事故未遂の恋は忘れられない

客観的に考えると、イケメンなわけでもないし、性格が良いわけでもセクシーなわけでもなく、私のことを特に好きというわけでもない。私の好意に気づいていながら自分から好意を伝えるわけでもなく、ただ「おれのこと好きなんだと思ってた」とか言う、どちらかといえば意地悪な男だと思う。そんな人と恋愛関係になったり、万が一結婚なんかしたとして、幸せになれたかと考えると、疑問ではある。そんな人を忘れられないのは、なんでだろう。

忘れられない恋って、もしかすると、その人がどんな人だとか、どれくらい好きかとかよりも、自分がその人に対して納得できる行動ができたかどうかが決め手になるのではないか。私の場合、チャンスはあったにもかかわらず、自分が何もできなかったという心残りが、彼に対する未練になっている。
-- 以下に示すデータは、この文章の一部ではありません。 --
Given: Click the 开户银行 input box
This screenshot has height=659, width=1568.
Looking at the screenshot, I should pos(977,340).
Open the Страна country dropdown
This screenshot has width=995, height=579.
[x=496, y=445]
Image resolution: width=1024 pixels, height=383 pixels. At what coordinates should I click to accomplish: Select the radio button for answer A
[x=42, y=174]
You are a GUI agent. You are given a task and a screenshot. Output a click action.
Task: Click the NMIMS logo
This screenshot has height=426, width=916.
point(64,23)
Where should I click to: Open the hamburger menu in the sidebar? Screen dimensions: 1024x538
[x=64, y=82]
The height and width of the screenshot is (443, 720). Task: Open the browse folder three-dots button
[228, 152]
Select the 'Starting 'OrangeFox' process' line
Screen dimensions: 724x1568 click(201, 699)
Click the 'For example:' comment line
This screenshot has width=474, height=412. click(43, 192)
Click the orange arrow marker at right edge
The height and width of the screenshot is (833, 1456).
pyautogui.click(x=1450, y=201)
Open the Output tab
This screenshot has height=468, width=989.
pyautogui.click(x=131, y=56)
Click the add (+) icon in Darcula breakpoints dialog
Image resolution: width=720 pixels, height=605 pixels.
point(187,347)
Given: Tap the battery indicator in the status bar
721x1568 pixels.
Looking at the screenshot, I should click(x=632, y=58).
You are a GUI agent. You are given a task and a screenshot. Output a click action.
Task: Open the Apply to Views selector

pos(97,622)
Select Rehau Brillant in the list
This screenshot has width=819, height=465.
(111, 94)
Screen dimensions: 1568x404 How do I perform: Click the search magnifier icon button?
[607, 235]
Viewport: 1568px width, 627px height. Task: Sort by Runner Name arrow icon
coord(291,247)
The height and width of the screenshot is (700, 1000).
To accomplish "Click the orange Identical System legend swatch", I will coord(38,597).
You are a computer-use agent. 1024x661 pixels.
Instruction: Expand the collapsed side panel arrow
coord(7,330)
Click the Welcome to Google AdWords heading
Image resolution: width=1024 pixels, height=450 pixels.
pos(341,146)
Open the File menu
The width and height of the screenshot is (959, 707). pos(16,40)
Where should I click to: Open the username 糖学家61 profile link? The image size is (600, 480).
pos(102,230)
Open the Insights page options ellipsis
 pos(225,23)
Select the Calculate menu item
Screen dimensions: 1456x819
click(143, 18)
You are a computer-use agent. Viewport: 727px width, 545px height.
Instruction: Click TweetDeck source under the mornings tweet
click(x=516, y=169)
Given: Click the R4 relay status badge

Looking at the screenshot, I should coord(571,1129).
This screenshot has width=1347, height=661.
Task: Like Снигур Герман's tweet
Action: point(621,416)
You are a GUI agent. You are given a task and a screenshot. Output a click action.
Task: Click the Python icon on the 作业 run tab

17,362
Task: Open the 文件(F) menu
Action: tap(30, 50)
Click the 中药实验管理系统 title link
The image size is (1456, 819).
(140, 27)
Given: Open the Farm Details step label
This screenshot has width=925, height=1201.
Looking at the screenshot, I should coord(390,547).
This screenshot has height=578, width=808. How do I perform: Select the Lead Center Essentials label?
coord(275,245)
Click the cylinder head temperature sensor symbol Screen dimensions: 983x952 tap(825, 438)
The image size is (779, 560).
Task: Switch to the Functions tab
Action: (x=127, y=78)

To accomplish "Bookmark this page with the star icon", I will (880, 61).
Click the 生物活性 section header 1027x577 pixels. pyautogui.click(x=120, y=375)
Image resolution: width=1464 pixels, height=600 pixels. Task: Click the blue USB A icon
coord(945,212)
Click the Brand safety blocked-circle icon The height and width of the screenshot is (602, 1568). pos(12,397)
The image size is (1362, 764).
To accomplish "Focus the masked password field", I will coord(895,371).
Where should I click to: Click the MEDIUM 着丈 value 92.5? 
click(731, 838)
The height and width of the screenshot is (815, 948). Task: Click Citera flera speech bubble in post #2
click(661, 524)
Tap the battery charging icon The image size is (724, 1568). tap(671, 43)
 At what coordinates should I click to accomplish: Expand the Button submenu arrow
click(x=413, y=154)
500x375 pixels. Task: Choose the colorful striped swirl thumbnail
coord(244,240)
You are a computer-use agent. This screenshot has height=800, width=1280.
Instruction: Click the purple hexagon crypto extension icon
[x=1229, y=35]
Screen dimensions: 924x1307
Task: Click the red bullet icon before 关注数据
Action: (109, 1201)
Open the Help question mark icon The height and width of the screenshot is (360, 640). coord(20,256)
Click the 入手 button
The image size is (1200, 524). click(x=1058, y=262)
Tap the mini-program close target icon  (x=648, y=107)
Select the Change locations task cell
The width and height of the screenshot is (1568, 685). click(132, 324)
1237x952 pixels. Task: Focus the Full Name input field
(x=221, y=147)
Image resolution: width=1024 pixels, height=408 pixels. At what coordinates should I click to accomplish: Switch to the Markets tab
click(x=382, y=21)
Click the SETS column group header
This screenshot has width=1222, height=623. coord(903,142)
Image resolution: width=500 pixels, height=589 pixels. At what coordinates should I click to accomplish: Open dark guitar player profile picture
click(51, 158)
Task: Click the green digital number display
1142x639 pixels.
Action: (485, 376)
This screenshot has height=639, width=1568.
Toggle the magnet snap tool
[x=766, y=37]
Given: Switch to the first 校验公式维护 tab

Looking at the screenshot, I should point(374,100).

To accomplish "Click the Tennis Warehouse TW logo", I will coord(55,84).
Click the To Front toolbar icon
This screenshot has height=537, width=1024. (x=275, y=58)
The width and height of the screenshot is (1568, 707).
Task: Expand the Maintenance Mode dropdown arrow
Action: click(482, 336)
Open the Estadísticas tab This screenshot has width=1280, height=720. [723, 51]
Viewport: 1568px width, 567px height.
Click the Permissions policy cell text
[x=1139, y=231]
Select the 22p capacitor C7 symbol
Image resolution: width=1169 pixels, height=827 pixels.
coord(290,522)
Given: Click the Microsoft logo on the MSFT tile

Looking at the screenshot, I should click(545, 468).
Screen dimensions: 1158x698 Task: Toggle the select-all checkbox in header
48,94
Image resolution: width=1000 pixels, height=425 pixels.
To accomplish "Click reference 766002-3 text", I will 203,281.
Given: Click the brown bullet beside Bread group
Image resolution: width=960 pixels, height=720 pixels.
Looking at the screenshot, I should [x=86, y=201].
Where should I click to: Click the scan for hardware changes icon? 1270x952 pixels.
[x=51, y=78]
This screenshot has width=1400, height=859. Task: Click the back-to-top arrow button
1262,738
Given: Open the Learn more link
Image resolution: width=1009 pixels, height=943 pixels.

もっとちゃんと事故るべきだったのだと思う。私は友人に「当たり屋」と言われるくらい、恋愛の衝突事故を繰り返してきた。気持ちを伝え、思いのままに行動し、加速していく。そういう「事故」はいい思い出になるが、事故未遂には未練が残る。

忘れられない恋は人生のほのかな希望

彼のことを好きだった10代のころ、自分は25歳くらいで死ぬと思っていた。決して死にたいというわけではない。25歳以降の自分が恋愛しているところを想像できなくて、「25歳で結婚して穏やかなお母さんになる or Die」みたいなふうにしか考えられなかったのだ。結局、婚約は破談となり、好きな人にも好きと言えなかった私は、30代になっても普通に生きている。人生は意外と長いし、イージーなハッピーエンドなんて存在しないのだとわかってきた。

実は最近は「未練がある」というのも悪くないなと思っている。すべて片付いた人生なんてつまらないし、未来に可能性が残っているという意味では、恋愛事故未遂は、ほのかな希望でもある。秋の夜長に、小説を読んだり、彼の言葉を思い出したりする。ハッピーエンドなんか存在しない。でもだからこそ、物語に思いをはせるし、恋愛を繰り返すのだ。